Tsai a insisté sur le fait que la stratégie d'Alibaba ne consiste pas à miser sur un seul vainqueur dans la chaîne de valeur de l'IA, mais à investir sur l'ensemble de la chaîne. La pile complète s'étend des puces propriétaires à l'infrastructure cloud, en passant par les modèles de fondation, le modèle en tant que service (MaaS) et les applications. Il a fait valoir que cette approche intégrée est essentielle car personne ne peut prédire avec certitude où la valeur à long terme se concentrera.
Le PDG d'Alibaba, Eddie Wu, a renforcé ce message en déclarant que l'entreprise vise à devenir « le premier fournisseur mondial de services IA full-stack ». Cette stratégie est au cœur de l'objectif quinquennal d'Alibaba : dépasser les 100 milliards de dollars de revenus externes combinés dans le cloud et l'IA, y compris le MaaS.
Alibaba finance ses ambitions en matière d'IA grâce aux flux de trésorerie de son activité principale de e-commerce. Par-dessus tout, l'entreprise a annoncé un investissement d'au moins 380 milliards de RMB — environ 53 milliards de dollars — sur trois ans dans l'infrastructure IA et cloud. Cette somme dépasse les dépenses totales d'Alibaba en IA et cloud au cours de la dernière décennie.
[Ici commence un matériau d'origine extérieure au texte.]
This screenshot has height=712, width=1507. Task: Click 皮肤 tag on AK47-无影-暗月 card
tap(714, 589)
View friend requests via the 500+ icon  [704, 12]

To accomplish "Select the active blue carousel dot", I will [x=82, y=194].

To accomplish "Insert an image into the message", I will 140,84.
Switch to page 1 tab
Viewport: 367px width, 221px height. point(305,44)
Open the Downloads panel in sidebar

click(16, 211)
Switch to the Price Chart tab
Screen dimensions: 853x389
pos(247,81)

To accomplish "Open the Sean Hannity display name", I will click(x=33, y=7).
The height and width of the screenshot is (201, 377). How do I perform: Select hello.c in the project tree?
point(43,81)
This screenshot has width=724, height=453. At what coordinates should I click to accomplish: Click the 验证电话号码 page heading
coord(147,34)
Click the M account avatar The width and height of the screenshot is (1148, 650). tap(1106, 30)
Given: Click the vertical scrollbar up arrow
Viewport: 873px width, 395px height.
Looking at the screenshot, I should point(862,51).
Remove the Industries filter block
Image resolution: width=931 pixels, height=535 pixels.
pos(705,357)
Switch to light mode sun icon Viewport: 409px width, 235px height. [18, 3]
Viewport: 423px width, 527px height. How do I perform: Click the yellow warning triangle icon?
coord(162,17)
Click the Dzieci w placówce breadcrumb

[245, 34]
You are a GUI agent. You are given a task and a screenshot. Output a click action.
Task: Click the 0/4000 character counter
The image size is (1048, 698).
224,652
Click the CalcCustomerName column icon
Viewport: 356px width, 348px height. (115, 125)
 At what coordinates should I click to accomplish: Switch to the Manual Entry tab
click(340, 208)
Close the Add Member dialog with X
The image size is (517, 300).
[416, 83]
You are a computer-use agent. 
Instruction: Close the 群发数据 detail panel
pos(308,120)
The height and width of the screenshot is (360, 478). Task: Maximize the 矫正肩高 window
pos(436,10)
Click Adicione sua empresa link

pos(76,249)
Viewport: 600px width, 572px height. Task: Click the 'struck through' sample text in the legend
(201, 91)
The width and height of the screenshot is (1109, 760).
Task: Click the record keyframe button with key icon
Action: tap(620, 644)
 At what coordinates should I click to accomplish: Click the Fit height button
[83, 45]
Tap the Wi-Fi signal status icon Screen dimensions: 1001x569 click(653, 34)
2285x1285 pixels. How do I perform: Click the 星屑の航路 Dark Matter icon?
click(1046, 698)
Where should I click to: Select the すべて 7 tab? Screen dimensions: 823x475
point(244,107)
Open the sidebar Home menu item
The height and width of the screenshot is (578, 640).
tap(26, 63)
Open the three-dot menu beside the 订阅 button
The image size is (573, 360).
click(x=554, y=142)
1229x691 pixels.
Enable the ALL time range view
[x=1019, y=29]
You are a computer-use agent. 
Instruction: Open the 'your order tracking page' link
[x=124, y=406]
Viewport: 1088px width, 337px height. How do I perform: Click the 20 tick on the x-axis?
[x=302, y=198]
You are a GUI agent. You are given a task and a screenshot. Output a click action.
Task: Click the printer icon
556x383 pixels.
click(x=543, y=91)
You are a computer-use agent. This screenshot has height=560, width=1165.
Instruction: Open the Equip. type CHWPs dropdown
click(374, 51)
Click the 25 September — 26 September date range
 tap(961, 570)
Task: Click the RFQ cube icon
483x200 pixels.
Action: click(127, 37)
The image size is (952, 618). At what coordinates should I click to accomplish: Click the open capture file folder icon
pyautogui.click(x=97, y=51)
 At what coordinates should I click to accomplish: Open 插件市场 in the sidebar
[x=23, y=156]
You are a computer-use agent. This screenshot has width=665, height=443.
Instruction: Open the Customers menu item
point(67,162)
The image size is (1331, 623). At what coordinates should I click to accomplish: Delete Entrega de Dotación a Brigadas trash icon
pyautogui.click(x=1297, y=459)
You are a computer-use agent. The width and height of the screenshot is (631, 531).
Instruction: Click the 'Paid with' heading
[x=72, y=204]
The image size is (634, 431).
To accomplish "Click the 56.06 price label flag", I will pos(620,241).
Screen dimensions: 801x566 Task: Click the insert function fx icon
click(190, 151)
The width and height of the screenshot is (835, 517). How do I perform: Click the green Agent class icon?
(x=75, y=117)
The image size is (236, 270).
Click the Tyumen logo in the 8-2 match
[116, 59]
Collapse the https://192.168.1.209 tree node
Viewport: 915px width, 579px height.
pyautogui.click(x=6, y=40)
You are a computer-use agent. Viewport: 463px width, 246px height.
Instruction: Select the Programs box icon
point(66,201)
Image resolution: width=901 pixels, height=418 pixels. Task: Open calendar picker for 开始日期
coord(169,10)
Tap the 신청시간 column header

Tsai a déclaré que l'entreprise était « à fond » sur l'IA, investissant sur toute la chaîne et déterminant les gagnants plus tard. Parallèlement, il a averti que la construction de datacenters IA risque de provoquer une surcapacité, certains projets manquant de clients et de demande clairs.
Un thème central de l'intervention de Tsai au VivaTech était le rôle de l'IA open source. Il a présenté Qwen — la famille de grands modèles de langage d'Alibaba — comme le modèle open source le plus utilisé au monde. La logique est simple : l'open source de Qwen démocratise l'IA, prolifère les applications et stimule la demande pour la puissance de calcul d'inférence et d'entraînement d'Alibaba Cloud.
Tsai a lancé un appel direct à la souveraineté aux clients européens. « Arrêtez de mettre tous vos œufs dans le même panier », a-t-il déclaré, positionnant Qwen comme une alternative à un « interrupteur d'arrêt » américain. Il a fait valoir que l'offre open source et cloud d'Alibaba représente un « deuxième panier cloud » pour les clients recherchant plus de choix et de contrôle sur leurs données et leur infrastructure technologique.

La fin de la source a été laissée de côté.